=== Section Start ===

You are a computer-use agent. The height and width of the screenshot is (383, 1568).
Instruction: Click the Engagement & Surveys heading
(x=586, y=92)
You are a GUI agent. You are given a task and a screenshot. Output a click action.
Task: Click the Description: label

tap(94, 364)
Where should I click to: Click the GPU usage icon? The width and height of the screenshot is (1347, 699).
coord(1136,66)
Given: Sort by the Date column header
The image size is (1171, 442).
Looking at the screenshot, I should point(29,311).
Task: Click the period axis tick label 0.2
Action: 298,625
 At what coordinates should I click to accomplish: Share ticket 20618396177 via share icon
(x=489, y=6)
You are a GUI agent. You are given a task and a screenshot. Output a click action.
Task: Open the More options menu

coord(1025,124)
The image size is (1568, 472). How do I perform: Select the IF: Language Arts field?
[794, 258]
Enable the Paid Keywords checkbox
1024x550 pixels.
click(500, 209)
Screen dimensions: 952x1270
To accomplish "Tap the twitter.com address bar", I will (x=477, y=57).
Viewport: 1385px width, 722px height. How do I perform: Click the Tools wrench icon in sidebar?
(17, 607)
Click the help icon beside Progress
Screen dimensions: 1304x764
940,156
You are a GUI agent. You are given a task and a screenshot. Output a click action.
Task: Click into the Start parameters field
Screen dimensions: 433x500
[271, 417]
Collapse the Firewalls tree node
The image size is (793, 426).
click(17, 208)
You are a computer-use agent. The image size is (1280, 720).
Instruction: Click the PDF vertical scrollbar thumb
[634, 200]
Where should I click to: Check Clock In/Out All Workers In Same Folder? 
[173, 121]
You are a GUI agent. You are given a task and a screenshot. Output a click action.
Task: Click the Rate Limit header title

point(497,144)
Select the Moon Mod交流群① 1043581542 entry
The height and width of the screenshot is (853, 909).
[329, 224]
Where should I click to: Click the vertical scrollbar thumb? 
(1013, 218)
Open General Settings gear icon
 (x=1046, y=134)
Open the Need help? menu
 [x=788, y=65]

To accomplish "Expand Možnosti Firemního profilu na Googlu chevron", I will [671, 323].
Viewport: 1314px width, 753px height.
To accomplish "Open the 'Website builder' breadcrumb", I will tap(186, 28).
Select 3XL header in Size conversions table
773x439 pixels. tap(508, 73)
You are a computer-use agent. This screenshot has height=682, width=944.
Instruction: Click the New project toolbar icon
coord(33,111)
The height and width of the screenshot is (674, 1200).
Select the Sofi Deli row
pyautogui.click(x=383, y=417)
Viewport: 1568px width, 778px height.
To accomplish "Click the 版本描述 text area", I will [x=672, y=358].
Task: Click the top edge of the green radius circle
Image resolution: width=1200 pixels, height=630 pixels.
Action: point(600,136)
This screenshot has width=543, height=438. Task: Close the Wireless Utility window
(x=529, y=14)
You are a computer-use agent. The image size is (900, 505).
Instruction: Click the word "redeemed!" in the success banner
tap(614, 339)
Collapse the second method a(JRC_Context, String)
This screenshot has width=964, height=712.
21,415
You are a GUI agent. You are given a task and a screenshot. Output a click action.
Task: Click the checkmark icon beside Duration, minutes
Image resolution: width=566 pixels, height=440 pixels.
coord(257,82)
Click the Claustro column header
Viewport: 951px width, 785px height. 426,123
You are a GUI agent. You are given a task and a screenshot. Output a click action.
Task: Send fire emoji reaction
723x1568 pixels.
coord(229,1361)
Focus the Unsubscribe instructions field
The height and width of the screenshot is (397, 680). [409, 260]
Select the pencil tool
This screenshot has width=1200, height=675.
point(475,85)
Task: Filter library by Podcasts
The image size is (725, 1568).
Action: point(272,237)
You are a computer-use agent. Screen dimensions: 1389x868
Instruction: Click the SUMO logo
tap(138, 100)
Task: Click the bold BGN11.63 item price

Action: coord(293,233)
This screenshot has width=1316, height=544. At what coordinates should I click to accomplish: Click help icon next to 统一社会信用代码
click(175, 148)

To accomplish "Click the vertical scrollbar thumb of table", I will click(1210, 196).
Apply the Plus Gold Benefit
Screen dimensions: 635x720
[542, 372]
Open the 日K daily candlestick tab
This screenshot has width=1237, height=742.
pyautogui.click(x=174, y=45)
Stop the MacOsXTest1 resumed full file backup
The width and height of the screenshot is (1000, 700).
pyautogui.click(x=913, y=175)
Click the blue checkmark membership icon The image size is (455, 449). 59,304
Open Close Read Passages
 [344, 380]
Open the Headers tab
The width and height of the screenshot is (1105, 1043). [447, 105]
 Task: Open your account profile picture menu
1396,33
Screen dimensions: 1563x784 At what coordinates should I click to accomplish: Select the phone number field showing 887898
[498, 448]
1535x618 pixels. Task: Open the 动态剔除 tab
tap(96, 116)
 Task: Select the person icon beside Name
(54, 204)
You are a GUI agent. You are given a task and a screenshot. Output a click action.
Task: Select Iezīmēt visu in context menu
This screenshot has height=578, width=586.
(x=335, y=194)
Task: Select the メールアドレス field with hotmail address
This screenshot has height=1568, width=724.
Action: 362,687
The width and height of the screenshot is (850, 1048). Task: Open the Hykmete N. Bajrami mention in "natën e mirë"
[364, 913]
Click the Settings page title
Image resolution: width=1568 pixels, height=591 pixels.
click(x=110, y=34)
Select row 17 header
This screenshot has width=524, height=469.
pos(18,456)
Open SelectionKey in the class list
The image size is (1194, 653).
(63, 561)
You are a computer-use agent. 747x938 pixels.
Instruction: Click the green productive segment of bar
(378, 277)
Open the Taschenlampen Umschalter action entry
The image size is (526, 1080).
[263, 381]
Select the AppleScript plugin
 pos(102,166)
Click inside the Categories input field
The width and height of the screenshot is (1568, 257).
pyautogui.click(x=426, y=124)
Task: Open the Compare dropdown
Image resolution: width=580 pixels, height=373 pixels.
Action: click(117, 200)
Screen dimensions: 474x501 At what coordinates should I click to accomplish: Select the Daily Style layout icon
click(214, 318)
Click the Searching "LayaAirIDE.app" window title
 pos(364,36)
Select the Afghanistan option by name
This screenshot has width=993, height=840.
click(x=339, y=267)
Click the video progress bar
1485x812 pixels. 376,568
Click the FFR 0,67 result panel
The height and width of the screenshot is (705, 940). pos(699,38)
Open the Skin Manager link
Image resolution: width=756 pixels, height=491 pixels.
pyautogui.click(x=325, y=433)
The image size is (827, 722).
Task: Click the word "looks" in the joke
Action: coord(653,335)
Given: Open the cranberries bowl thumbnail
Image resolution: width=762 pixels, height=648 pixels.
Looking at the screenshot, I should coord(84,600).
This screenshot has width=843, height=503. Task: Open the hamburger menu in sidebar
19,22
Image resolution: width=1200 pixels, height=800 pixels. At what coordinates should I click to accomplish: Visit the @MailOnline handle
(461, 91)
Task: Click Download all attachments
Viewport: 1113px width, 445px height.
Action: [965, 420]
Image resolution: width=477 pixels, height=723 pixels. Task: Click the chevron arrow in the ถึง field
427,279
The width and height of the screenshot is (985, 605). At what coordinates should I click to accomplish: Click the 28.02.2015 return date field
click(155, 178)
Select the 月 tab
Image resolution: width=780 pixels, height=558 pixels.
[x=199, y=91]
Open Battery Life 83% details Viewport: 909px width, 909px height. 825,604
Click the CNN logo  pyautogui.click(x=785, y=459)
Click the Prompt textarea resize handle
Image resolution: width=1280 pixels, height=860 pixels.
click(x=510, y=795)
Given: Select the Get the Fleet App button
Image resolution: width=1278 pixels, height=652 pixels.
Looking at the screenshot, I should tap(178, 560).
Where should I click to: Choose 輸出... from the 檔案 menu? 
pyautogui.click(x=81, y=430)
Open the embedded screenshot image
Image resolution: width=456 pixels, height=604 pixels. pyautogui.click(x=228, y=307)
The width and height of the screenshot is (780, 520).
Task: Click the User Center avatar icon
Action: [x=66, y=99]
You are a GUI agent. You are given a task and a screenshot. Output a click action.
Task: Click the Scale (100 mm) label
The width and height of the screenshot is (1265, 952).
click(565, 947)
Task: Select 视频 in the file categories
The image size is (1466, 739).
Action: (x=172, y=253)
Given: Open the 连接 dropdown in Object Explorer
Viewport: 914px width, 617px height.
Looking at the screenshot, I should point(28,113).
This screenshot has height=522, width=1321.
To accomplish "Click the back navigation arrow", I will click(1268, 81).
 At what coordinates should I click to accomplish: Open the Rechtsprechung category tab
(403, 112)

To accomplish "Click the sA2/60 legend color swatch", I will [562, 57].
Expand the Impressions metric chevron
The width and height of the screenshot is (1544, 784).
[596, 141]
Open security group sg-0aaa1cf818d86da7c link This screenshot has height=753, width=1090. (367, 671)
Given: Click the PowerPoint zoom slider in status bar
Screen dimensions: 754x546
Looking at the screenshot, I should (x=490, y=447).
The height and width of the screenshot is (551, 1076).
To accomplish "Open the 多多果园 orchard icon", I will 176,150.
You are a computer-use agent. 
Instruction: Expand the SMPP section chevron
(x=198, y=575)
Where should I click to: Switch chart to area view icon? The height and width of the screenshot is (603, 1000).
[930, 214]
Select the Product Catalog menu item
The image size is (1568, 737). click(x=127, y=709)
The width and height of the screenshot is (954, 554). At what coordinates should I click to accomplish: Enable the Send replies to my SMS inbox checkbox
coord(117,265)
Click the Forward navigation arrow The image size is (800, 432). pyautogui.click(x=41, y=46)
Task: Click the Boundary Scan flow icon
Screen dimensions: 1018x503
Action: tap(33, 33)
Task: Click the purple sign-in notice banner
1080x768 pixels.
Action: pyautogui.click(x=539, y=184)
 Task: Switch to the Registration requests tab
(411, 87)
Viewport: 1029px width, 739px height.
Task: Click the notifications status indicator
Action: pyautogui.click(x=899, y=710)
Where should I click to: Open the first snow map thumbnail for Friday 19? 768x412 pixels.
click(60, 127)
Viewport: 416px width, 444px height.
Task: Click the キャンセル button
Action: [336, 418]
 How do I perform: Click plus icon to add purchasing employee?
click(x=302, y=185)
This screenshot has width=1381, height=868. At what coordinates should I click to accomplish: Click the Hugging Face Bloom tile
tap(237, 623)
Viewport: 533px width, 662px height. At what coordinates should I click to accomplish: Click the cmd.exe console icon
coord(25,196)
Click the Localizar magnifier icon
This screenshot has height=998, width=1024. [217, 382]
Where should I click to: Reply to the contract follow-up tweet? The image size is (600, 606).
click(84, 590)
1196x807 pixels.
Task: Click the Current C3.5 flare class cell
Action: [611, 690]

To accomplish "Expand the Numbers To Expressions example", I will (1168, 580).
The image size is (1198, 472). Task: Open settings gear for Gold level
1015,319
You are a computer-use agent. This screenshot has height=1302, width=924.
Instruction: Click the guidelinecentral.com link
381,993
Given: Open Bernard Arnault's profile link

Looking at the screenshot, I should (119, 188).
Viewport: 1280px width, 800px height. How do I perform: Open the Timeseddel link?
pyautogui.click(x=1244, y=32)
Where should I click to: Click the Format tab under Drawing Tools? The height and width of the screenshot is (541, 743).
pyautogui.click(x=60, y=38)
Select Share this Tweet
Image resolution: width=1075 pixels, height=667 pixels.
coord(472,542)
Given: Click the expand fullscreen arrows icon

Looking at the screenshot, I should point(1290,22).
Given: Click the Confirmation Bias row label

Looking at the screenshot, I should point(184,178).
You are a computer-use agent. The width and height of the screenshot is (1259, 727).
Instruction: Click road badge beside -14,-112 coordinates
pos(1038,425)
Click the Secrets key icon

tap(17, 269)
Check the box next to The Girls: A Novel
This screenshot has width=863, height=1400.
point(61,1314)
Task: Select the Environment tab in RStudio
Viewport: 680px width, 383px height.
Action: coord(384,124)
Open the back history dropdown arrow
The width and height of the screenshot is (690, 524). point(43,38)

=== Section End ===

Task requirements:
Transcribe, with no changes, the listing above from its first line through the line with "Enable the Paid Keywords checkbox", including that line, and stop once it is done.

Response below:
You are a computer-use agent. The height and width of the screenshot is (383, 1568).
Instruction: Click the Engagement & Surveys heading
(x=586, y=92)
You are a GUI agent. You are given a task and a screenshot. Output a click action.
Task: Click the Description: label

tap(94, 364)
Where should I click to: Click the GPU usage icon? The width and height of the screenshot is (1347, 699).
coord(1136,66)
Given: Sort by the Date column header
The image size is (1171, 442).
Looking at the screenshot, I should point(29,311).
Task: Click the period axis tick label 0.2
Action: 298,625
 At what coordinates should I click to accomplish: Share ticket 20618396177 via share icon
(x=489, y=6)
You are a GUI agent. You are given a task and a screenshot. Output a click action.
Task: Open the More options menu

coord(1025,124)
The image size is (1568, 472). How do I perform: Select the IF: Language Arts field?
[794, 258]
Enable the Paid Keywords checkbox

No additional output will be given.